The CCSS protocol and contact documents were reviewed and approved by the Human Subjects Committee at each participating institution. Baseline data were collected for members of the study cohort using a 24-page questionnaire. The baseline questionnaire was designed to capture a wide range of information, including demographic characteristics, education, income, employment, insurance coverage, marital status, health habits (ie, smoking, alcohol consumption, physical activity, self-screening examinations), family history, access and utilization of medical care, medication use, frequency of diagnosed medical conditions (ie, hearing/vision/speech, urinary, hormonal, cardiovascular, respiratory, digestive, brain and CNS), surgical procedures, recurrent cancer, subsequent new neoplasms, and offspring/pregnancy history. If the patient had survived for 5 years but subsequently died, selected information was obtained from a family member, usually a parent, including the state in which the subject had died and whether the death was due to the original cancer.

Cancer Treatment Information
Information on the characteristics of the original cancer diagnosis was obtained on all eligible cases from the treating institution. For all CCSS participants who returned a signed medical release, information concerning primary cancer therapy was collected, including initial treatment, treatment for relapse, and preparatory regimens for bone marrow transplantation (if applicable) until the time of last contact. Qualitative information was abstracted from the medical record for 42 specific chemotherapeutic agents, for which quantitative information was abstracted on 22. Data were also obtained on tumor site, fields of radiation therapy, and surgeries performed from the time of diagnosis onward. Copies of the abstraction form used in data collection are available for review and downloading at www.cancer.umn.edu/ccss.

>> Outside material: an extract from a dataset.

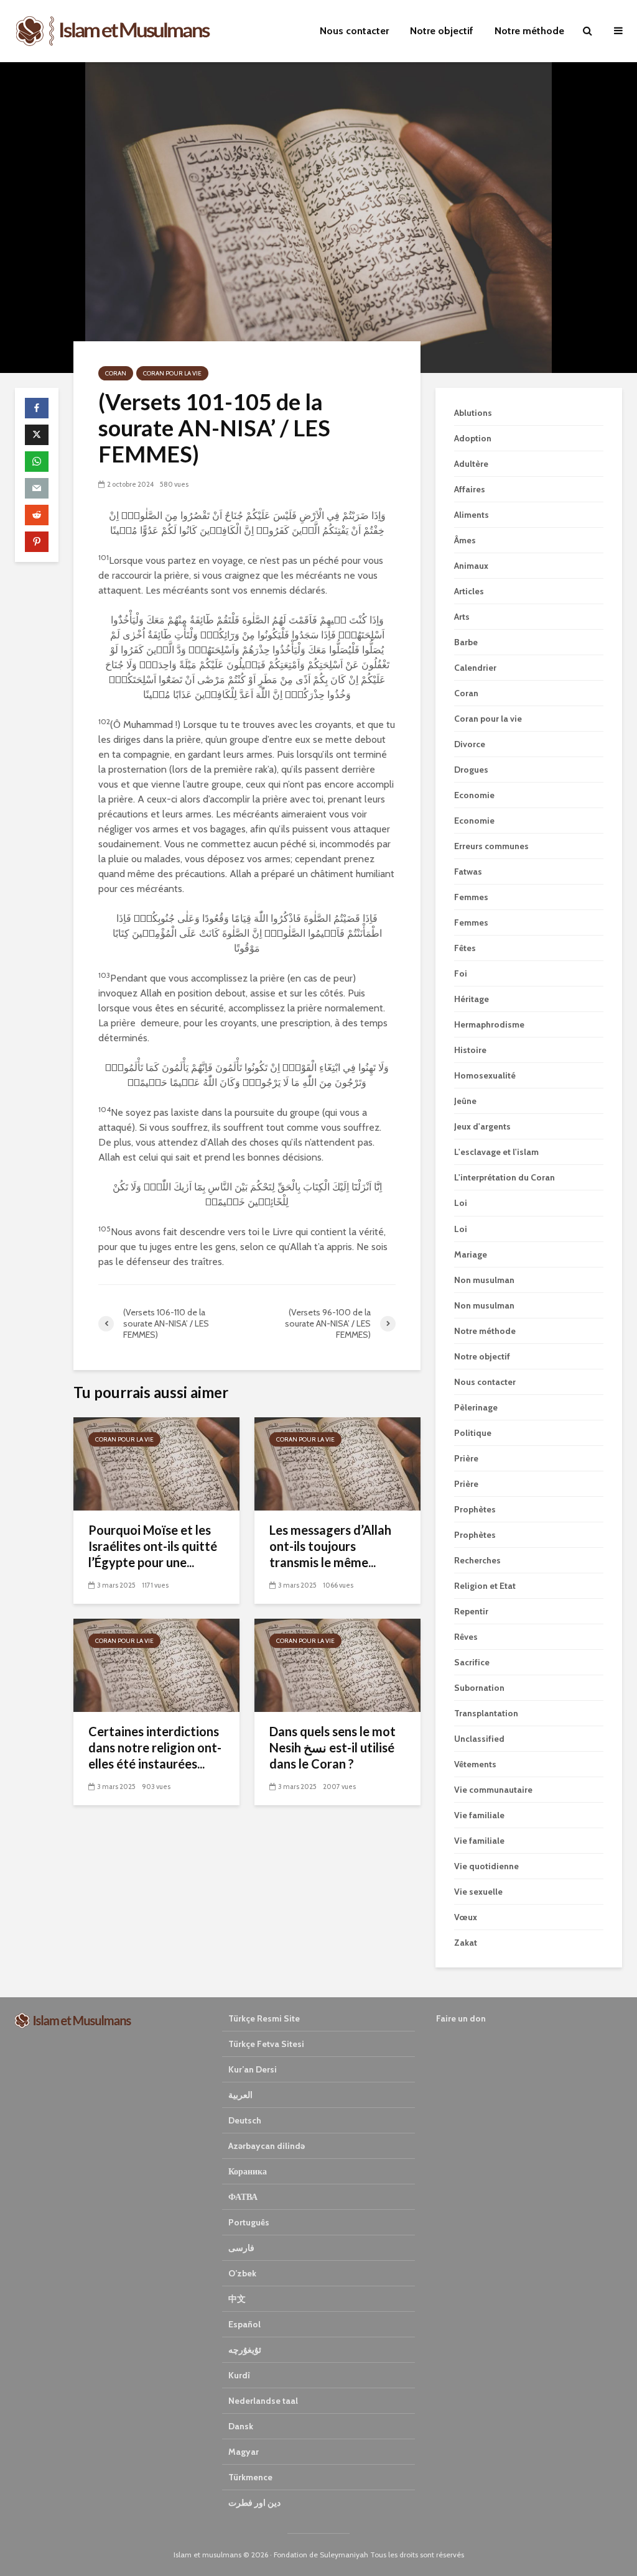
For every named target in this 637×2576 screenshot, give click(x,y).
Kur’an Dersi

For analytic purposes, specific chemotherapeutic agents were grouped. Alkylating agent scores were calculated, summing the tertiles of each drug received, as previously described.²⁷ Anthracycline dose per meter squared was the sum of the doxorubicin, the daunorubicin, and three times the idarubicin dose.²⁸ The epipodophyllotoxin dose per meter squared was the sum of teniposide (VM-26) and etoposide (VP-16). Anthracycline doses were grouped as follows: less than 100, 100 to 400, and more than 400 mg/m². Epipodophyllotoxin doses were grouped into tertiles as less than 983, 983 to 4,108, and more than 4,108 mg/m². Bleomycin drug dose was grouped into tertiles as less than 60, 60 to 118, and more than 118 mg/m².

For radiation exposure (dichotomous yes/no variable), analysis of overall mortality and for causes due to a subsequent malignancy radiation exposure was defined as exposure to any site. For causes of death related to cardiac toxicity, radiation exposure to the chest or spine was considered cardiac exposure. For pulmonary complications, radiation exposure was considered for chest only.

Cause of Death Information
The vital status of each CCSS subject was ascertained as of December 31, 1996. Names of individuals who were reported to have died after entry into the cohort plus individuals who were lost to follow-up (no vital status available) were included in the search for deaths occurring between 1979 to 1996, using the National Death Index (NDI). Copies of the death certificates were requested from all states where a death was known to have occurred. For deaths before 1979, a copy of the death certificate was requested from the state identified as the state of death. Death certificate data were not available for 139 patients who were Canadian residents at the time of death. Death certificates were successfully obtained for 1,727 (91%) of United States patients.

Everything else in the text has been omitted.